EXTRAIT FOURNI →
● ● ● ● ●
À bien y penser, n’est-ce pas ce qui nous rend fiers d’être Canadiens? Arnold a exprimé ces préoccupations en 2017, mais je crains que la situation ne se soit aggravée depuis.
Les résidants de ma circonscription travaillent fort pour payer leurs factures, s’occuper de leur famille, rendre leur collectivité plus prospère et trouver le temps de profiter de la vie. Le gouvernement ne ménage aucun effort afin de permettre aux gens d’y arriver, de les aider à progresser, d’offrir un avenir meilleur à leurs enfants et de s’assurer que leurs parents puissent profiter de leur retraite.
L’Allocation canadienne pour enfants est une excellente mesure à cet égard. Quand je parle aux personnes qui en bénéficient, elles me disent que cela leur facilite la vie. Dans ma circonscription, les familles ont reçu 70 millions de dollars en prestations pour enfants depuis 2018. Dans la région de Halton, ce chiffre s’élève à plus de 245 millions de dollars. Cet argent ne fait pas qu’aider les familles, il stimule l’économie et les entreprises locales. Kristen, qui élève seule sa magnifique fille, m’a dit à quel point cette allocation avait changé sa vie.
La Banque Scotia vient de publier un rapport indiquant que l’Allocation canadienne pour enfants versée par notre gouvernement représentait 3 350 $ de plus pour une famille ayant un revenu net de 35 000 $ et 1 848 $ de moins pour une famille ayant un revenu net de 250 000 $, comparativement au programme du gouvernement conservateur précédent. Notre gouvernement sort des enfants de la pauvreté et se concentre sur ceux dont les besoins sont les plus criants.
● ● ● ● ●
DONNÉES FOURNIES →

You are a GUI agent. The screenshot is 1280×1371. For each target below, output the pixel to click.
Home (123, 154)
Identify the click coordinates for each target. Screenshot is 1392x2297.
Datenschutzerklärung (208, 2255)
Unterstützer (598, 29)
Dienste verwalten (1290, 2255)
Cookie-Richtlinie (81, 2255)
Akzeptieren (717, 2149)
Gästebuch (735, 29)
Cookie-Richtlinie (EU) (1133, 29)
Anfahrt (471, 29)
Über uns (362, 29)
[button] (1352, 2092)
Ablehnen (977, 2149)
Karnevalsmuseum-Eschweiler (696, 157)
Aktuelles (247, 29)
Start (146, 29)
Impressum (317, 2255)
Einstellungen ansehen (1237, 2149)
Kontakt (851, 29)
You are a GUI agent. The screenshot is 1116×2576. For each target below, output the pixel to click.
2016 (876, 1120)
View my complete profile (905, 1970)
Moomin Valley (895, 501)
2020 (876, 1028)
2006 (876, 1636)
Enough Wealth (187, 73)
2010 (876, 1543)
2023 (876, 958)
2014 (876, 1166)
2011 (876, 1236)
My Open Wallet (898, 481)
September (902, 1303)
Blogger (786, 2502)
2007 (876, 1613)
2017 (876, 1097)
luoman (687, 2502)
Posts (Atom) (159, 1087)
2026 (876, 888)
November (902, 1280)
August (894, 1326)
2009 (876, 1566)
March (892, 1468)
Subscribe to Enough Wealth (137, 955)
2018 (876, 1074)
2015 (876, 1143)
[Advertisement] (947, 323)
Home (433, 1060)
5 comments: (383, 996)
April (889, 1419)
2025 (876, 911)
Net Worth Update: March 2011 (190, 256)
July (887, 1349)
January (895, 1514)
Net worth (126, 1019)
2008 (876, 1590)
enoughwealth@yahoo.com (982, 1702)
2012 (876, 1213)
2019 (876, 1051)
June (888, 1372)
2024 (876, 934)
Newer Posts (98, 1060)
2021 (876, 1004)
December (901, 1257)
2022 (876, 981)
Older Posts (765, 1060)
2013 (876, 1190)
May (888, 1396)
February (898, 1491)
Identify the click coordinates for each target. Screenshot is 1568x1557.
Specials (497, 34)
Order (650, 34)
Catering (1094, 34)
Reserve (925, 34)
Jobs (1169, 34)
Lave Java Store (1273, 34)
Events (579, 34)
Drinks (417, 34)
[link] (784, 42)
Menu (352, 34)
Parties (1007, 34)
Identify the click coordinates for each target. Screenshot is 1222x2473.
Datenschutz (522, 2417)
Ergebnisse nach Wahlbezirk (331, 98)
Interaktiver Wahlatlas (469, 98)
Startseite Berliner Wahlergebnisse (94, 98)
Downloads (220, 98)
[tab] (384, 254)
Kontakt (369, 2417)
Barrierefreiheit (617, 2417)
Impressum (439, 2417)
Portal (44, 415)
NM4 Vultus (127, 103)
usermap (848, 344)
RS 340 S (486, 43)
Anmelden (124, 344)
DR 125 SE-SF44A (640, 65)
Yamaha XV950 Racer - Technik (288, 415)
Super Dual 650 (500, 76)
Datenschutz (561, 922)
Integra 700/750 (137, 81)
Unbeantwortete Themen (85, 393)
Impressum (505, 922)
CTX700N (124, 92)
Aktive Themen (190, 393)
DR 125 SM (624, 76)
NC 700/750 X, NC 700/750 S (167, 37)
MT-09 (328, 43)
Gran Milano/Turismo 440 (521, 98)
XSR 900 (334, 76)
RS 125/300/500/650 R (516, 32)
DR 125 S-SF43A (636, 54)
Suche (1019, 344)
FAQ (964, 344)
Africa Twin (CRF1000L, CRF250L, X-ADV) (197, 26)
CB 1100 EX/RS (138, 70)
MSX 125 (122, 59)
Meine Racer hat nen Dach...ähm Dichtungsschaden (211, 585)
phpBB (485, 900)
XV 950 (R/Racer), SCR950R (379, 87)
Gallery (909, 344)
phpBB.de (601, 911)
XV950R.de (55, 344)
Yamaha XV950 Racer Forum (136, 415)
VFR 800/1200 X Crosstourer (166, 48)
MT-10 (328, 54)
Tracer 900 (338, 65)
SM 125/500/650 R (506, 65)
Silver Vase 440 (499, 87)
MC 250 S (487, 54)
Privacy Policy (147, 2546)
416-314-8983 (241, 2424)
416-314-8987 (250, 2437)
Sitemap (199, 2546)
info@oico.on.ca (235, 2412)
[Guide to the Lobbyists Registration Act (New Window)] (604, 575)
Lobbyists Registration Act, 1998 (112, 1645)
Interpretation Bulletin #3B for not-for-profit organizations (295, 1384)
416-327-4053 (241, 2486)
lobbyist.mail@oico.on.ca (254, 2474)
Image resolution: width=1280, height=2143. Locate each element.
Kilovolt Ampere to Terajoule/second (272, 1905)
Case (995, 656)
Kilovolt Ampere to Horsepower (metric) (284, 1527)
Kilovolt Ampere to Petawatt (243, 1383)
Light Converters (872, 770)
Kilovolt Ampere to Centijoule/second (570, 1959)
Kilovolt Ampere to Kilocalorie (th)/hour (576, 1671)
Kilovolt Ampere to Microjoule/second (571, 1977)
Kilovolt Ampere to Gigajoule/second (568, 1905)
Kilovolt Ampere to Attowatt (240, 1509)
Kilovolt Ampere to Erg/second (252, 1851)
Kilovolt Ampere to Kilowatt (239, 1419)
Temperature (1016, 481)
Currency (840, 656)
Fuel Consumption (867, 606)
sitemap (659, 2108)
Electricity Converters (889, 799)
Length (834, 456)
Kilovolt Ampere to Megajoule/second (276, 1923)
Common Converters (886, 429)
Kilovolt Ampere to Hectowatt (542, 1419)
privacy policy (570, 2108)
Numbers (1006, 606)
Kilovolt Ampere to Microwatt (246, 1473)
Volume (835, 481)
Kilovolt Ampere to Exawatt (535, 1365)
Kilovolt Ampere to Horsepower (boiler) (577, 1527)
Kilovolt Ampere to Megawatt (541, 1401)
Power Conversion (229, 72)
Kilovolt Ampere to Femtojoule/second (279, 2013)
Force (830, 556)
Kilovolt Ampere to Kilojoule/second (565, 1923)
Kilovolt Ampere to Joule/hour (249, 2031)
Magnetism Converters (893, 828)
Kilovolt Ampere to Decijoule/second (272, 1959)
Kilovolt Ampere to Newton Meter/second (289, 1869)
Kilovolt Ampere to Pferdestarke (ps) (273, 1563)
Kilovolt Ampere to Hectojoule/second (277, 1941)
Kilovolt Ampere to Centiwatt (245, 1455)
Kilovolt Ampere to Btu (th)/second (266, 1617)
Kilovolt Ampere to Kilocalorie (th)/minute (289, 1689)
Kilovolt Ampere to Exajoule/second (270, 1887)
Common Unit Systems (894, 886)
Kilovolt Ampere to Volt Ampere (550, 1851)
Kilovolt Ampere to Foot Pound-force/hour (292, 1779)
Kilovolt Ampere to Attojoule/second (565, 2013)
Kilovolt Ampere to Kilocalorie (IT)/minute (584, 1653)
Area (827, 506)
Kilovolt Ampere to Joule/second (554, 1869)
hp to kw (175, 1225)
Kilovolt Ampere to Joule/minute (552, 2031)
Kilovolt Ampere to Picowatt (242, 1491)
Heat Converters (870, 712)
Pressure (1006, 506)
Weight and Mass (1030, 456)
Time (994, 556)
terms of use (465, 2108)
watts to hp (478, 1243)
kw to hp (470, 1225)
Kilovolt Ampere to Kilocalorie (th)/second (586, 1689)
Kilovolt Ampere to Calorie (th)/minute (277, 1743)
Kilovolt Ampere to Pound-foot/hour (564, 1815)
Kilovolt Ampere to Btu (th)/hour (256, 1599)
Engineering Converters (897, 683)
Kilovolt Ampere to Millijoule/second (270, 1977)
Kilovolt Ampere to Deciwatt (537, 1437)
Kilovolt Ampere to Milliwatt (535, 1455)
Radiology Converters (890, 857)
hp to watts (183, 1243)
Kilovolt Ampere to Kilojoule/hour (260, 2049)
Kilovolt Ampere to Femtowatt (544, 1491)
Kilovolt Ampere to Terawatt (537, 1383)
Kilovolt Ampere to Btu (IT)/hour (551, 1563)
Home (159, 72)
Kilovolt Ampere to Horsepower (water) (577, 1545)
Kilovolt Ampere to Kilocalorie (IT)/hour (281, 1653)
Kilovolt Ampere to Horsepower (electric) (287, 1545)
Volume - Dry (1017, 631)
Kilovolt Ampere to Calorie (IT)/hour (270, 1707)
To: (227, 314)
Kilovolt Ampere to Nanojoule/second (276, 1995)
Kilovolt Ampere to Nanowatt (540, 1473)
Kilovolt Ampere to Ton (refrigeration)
● ● ● ● ●
CONSIGNE 1 →
Reprenez le passage de l’extrait fourni allant de « À bien y penser, n’est-ce » à « de leur retraite. » en y substituant « habitants » à « résidants ».
CONSIGNE 2 →
D’après l’extrait fourni, combien l’Allocation canadienne pour enfants représentait-elle de plus pour une famille ayant un revenu net de 35 000 $, selon le rapport de la Banque Scotia?

RÉPONSE COMPLÈTE 1 →
À bien y penser, n’est-ce pas ce qui nous rend fiers d’être Canadiens? Arnold a exprimé ces préoccupations en 2017, mais je crains que la situation ne se soit aggravée depuis.
Les habitants de ma circonscription travaillent fort pour payer leurs factures, s’occuper de leur famille, rendre leur collectivité plus prospère et trouver le temps de profiter de la vie. Le gouvernement ne ménage aucun effort afin de permettre aux gens d’y arriver, de les aider à progresser, d’offrir un avenir meilleur à leurs enfants et de s’assurer que leurs parents puissent profiter de leur retraite.

RÉPONSE COMPLÈTE 2 →
3 350 $ de plus qu’avec le programme du gouvernement conservateur précédent.